Montezuma Castle National Monument protects a set of well-preserved dwellings located in Camp Verde, Arizona which were built and used by the Sinagua people, a pre-Columbian culture closely related to the Hohokam and other indigenous peoples of the southwestern United States,[4] between approximately 1100 and 1425 AD. The main structure comprises five stories and twenty rooms, and was built over the course of three centuries.[5]

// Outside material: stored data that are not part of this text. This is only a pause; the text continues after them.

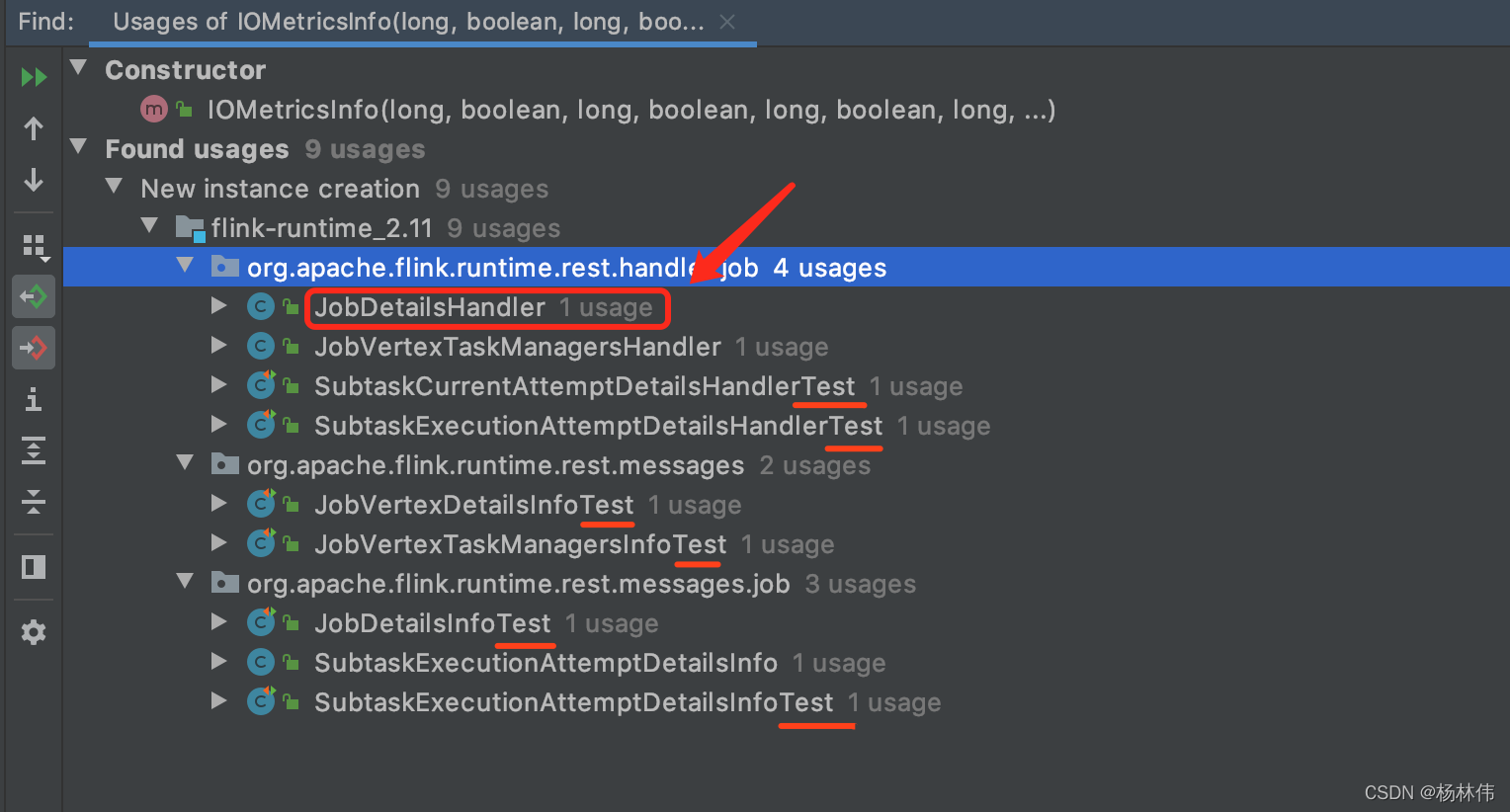
Task: Go to next occurrence down arrow
Action: [34, 180]
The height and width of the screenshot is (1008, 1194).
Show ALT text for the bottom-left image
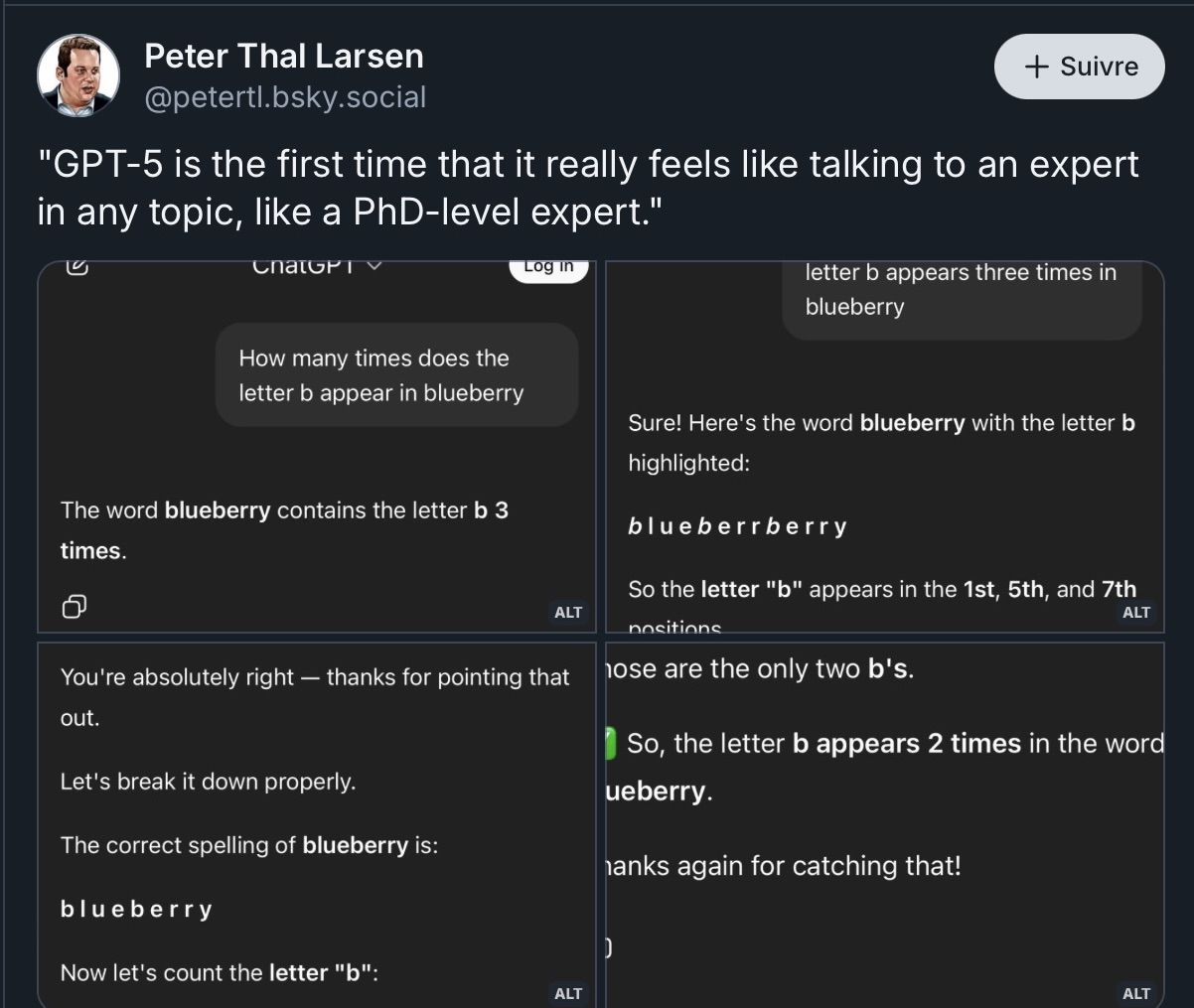point(568,993)
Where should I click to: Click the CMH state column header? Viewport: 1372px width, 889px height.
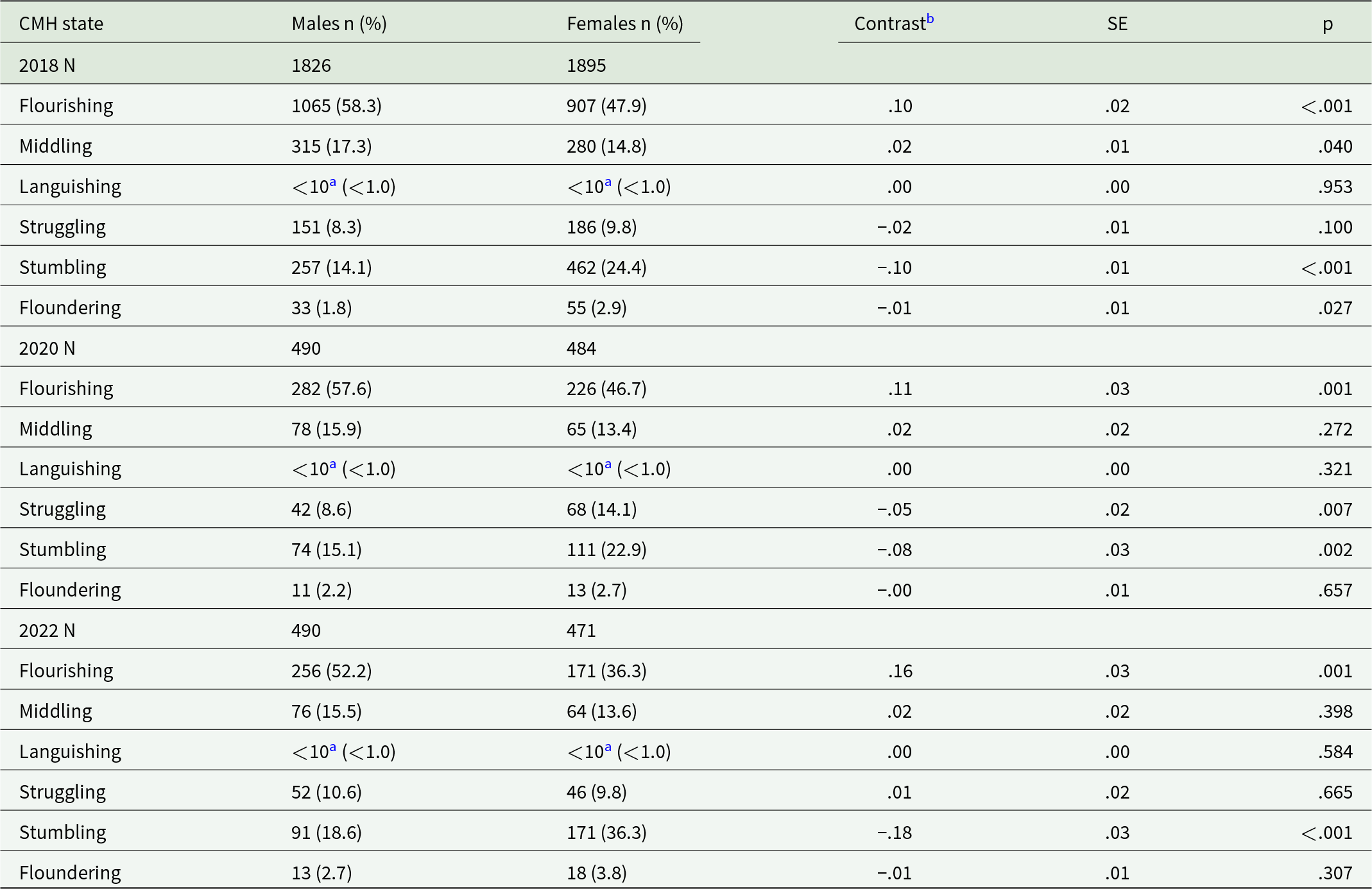coord(61,24)
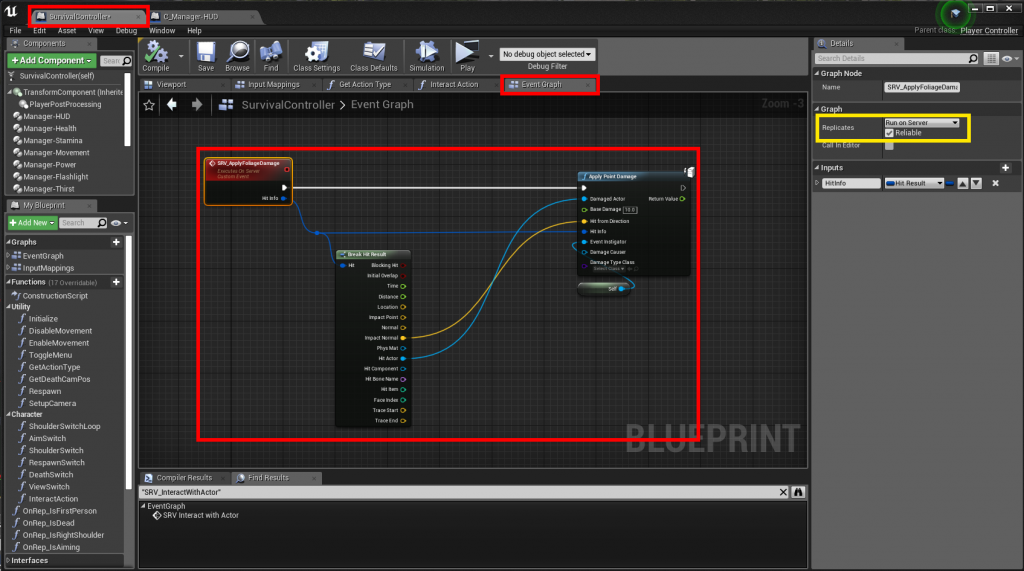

Neither part of the monument’s name is correct. When European-Americans first observed the ruins in the 1860s, by then long-abandoned, they named them for the famous Aztec emperor Montezuma in the mistaken belief that he had been connected to their construction (see also Montezuma mythology).[6] In fact, the dwelling was abandoned more than 40 years before Montezuma was born, and was not a “castle” in the traditional sense, but instead functioned more like a “prehistoric high rise apartment complex”, as many families lived there.[7]
This cliff dwelling is remarkably intact for a structure nearly a thousand years old, and naming the site for Montezuma reveals an error in the early archeology of the site: It wasn’t built by Aztecs, but by the indigenous Sinagua, the pre-Columbian people who lived in the Verde Valley of central Arizona.
Like an early apartment building, the structure is comprised of five stories and 20 rooms, built in a natural cave in the nearly vertical limestone cliff face. Rising 90 feet from the valley floor, it could only be accessed by ladders, which, when pulled away, provided safety for the tribe from any intruder—man or beast—with unsavory motives.
Unfortunately we were not allowed to film video there as it is a national park.